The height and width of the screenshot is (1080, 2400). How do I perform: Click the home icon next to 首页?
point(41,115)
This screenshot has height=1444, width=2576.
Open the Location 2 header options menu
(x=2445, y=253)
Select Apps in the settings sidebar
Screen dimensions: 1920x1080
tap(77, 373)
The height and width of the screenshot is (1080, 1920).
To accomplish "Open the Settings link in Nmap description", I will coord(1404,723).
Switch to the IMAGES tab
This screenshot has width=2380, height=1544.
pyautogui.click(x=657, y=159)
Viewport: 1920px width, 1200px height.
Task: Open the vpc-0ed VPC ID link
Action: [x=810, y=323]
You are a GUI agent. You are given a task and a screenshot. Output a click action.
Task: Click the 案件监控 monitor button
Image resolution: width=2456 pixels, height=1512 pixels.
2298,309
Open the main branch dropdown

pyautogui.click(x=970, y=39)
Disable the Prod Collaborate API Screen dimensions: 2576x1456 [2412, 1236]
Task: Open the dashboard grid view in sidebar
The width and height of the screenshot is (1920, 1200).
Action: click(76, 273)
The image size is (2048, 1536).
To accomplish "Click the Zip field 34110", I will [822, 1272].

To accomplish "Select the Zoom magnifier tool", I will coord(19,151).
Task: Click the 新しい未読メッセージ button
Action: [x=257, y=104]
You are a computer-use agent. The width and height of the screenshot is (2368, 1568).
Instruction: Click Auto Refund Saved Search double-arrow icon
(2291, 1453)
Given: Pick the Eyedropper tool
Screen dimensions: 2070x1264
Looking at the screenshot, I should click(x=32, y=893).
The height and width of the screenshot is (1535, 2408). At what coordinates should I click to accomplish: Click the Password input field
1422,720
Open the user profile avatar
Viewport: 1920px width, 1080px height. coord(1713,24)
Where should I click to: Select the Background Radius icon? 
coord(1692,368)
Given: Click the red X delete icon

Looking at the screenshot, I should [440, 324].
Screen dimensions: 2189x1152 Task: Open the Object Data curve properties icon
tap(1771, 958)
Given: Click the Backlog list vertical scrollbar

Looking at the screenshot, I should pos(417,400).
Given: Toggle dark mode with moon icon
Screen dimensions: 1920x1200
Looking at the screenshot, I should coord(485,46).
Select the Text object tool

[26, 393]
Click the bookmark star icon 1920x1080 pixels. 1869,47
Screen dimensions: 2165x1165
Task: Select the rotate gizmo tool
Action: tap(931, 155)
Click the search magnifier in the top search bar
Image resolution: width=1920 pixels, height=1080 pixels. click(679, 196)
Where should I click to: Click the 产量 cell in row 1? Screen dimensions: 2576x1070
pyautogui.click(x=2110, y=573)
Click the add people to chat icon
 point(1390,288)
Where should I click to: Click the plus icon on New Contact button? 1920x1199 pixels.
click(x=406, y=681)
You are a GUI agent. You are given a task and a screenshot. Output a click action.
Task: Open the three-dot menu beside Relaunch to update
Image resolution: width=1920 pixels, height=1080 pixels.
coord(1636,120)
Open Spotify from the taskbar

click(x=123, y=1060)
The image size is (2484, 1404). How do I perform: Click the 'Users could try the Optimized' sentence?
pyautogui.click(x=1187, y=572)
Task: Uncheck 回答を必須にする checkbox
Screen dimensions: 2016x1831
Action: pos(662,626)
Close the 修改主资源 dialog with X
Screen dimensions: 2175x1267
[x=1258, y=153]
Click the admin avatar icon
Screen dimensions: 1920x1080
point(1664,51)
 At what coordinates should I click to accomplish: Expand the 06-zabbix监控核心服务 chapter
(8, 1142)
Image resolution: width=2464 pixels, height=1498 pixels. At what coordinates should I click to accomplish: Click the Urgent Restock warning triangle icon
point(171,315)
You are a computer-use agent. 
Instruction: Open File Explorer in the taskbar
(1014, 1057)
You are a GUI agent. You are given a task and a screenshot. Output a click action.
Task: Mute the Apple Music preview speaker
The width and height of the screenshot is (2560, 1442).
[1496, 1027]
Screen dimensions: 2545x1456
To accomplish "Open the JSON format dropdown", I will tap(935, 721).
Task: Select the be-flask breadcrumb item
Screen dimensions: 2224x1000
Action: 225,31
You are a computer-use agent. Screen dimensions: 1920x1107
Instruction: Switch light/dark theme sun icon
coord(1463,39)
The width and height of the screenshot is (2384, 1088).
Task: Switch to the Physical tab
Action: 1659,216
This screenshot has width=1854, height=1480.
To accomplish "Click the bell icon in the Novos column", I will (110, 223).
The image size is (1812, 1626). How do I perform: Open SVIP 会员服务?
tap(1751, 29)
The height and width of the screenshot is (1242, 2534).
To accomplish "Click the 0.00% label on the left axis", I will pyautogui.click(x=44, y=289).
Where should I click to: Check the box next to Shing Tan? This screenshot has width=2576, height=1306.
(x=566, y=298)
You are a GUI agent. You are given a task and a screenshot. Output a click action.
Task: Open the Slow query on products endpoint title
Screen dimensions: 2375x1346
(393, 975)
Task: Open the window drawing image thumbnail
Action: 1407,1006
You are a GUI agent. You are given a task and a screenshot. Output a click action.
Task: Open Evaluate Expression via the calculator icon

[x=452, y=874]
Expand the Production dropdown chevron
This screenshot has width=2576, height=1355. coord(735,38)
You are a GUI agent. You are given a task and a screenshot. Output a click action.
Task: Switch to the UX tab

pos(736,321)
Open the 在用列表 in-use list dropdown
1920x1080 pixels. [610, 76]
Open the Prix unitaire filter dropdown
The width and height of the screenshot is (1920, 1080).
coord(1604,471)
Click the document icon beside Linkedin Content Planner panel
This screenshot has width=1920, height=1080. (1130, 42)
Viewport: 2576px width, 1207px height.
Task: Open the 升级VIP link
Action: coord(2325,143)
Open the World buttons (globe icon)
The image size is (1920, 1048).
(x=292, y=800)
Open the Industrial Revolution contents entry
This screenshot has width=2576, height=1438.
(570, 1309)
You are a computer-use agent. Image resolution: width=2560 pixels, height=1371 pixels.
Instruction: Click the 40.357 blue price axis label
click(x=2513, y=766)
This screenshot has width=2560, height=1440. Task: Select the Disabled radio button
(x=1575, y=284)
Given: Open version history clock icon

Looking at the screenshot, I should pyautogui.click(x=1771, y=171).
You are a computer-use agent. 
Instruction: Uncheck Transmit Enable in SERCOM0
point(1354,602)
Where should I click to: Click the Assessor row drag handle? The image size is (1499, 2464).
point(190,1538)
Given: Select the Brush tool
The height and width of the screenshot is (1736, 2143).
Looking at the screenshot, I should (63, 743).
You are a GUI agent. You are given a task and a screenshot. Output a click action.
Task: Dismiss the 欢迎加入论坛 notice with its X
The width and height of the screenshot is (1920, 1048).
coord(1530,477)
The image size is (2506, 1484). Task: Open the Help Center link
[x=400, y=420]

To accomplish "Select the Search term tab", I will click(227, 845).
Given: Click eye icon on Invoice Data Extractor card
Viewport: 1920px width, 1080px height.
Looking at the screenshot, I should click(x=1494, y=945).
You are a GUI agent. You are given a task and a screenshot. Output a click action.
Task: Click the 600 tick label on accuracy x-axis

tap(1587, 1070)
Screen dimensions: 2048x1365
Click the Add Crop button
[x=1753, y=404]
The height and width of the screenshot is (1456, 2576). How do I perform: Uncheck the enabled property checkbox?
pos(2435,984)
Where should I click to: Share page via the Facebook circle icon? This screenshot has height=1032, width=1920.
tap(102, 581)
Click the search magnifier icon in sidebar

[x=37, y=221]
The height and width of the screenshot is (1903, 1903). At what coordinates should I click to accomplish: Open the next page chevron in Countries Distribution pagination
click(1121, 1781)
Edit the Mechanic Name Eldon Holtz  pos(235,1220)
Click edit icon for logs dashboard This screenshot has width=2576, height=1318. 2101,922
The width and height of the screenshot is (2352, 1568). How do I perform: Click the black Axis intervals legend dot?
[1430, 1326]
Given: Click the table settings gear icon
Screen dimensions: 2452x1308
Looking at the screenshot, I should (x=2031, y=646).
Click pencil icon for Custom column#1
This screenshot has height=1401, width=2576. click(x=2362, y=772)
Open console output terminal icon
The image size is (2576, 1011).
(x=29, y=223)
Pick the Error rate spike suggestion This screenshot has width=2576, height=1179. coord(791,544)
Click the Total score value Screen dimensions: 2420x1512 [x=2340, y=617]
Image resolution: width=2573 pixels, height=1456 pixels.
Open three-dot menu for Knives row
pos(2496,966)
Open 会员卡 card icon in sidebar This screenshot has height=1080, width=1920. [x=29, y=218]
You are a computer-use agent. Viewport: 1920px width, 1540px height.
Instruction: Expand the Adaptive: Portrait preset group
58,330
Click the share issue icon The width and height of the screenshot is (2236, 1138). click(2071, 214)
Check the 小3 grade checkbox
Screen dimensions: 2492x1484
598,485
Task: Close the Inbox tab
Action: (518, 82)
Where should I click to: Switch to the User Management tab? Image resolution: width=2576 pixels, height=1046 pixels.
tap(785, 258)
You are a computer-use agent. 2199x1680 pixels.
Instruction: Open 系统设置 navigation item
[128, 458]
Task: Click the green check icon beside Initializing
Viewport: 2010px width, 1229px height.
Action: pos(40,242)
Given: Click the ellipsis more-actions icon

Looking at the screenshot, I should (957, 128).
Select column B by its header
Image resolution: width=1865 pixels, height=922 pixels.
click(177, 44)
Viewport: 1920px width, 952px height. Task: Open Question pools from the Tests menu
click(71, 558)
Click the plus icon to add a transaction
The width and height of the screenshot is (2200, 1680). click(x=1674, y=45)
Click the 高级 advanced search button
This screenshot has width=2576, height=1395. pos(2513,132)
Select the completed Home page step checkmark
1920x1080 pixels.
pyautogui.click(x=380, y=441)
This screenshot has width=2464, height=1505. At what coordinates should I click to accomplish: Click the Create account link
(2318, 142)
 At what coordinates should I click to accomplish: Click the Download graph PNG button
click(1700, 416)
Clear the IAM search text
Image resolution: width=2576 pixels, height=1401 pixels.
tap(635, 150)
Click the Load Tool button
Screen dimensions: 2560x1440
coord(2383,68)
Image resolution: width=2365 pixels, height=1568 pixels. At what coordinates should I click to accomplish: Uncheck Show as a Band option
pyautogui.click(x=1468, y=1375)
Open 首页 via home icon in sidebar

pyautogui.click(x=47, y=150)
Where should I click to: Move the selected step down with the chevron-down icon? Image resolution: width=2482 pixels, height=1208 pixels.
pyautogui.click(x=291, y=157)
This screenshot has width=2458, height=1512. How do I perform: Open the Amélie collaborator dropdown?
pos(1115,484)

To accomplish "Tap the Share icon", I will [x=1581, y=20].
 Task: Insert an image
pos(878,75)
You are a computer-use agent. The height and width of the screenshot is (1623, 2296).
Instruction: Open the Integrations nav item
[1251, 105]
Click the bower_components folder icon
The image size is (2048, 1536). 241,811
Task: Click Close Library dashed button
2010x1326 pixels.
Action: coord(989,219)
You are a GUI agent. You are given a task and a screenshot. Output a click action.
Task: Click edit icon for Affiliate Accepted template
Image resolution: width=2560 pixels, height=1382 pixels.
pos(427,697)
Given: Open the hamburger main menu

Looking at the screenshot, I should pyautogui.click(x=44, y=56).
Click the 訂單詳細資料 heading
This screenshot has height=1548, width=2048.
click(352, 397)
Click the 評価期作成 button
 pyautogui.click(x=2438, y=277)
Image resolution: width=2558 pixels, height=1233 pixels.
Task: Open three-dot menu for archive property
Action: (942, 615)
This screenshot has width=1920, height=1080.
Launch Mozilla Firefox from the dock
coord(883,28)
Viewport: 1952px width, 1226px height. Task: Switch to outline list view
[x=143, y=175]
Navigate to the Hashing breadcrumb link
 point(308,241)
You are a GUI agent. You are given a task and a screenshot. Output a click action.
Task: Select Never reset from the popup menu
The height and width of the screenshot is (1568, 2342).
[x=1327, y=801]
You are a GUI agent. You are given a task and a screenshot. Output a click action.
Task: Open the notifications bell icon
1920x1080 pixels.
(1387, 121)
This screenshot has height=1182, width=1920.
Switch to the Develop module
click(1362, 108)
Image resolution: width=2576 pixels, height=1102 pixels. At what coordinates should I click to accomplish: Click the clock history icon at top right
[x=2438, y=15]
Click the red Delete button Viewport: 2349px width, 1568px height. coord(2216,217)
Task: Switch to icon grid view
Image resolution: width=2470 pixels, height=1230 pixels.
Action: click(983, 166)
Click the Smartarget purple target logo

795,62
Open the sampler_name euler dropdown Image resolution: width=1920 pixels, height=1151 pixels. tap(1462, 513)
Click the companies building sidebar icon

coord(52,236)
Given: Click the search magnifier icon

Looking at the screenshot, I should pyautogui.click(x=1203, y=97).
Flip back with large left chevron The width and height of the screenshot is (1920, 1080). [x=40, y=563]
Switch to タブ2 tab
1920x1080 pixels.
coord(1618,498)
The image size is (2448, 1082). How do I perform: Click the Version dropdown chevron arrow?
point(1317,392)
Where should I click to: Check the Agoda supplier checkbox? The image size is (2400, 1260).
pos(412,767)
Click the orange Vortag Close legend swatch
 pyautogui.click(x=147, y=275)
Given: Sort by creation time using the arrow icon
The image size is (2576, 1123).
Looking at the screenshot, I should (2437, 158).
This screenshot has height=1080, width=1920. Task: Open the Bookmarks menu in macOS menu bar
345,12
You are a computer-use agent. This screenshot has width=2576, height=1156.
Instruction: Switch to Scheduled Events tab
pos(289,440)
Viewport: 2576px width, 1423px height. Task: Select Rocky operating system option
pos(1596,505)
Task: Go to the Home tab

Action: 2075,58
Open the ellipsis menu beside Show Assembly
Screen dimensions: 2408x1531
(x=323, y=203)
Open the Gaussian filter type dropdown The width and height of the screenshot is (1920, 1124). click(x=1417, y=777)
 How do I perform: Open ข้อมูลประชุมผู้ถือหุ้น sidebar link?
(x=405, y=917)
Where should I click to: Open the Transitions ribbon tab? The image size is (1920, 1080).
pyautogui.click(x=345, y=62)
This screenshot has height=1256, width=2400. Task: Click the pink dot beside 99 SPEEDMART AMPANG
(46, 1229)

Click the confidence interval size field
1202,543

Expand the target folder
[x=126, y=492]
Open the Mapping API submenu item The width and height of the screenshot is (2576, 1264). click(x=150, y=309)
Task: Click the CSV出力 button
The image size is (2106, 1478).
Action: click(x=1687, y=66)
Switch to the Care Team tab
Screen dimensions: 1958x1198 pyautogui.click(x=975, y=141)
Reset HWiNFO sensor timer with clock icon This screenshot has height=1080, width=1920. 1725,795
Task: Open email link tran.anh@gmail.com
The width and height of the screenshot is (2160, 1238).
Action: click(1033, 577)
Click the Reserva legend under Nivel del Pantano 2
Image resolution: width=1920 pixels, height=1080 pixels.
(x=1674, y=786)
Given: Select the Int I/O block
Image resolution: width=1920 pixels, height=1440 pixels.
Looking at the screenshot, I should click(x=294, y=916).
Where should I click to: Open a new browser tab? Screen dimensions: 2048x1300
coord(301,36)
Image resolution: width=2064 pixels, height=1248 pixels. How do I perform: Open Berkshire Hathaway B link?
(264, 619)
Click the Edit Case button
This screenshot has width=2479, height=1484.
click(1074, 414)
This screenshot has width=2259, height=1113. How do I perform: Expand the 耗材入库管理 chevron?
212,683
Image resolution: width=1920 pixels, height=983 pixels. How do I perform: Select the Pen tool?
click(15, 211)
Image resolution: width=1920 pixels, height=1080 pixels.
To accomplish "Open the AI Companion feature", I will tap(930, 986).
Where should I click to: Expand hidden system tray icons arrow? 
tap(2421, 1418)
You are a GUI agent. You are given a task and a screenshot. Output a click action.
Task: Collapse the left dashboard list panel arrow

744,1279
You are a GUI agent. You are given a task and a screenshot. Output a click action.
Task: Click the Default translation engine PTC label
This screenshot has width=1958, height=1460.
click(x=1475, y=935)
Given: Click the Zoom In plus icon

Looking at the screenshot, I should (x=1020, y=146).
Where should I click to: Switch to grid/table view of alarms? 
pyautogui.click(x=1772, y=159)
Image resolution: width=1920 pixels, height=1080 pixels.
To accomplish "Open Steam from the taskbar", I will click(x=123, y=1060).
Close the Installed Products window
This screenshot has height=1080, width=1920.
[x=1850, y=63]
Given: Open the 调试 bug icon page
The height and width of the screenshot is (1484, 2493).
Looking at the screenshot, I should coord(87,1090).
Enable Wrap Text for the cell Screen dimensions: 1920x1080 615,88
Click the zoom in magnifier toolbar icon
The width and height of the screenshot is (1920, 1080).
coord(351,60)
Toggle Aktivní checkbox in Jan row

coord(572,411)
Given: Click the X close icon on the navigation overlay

::::

→ **Work to complete**
In the listing above, find the line with "This screenshot has width=2464, height=1505." and the line with "Click the Load Tool button"; set down exactly those two lines and every line between them, nothing more.

→ **Your solution**
This screenshot has width=2464, height=1505. At what coordinates should I click to accomplish: Click the Create account link
(2318, 142)
 At what coordinates should I click to accomplish: Click the Download graph PNG button
click(1700, 416)
Clear the IAM search text
Image resolution: width=2576 pixels, height=1401 pixels.
tap(635, 150)
Click the Load Tool button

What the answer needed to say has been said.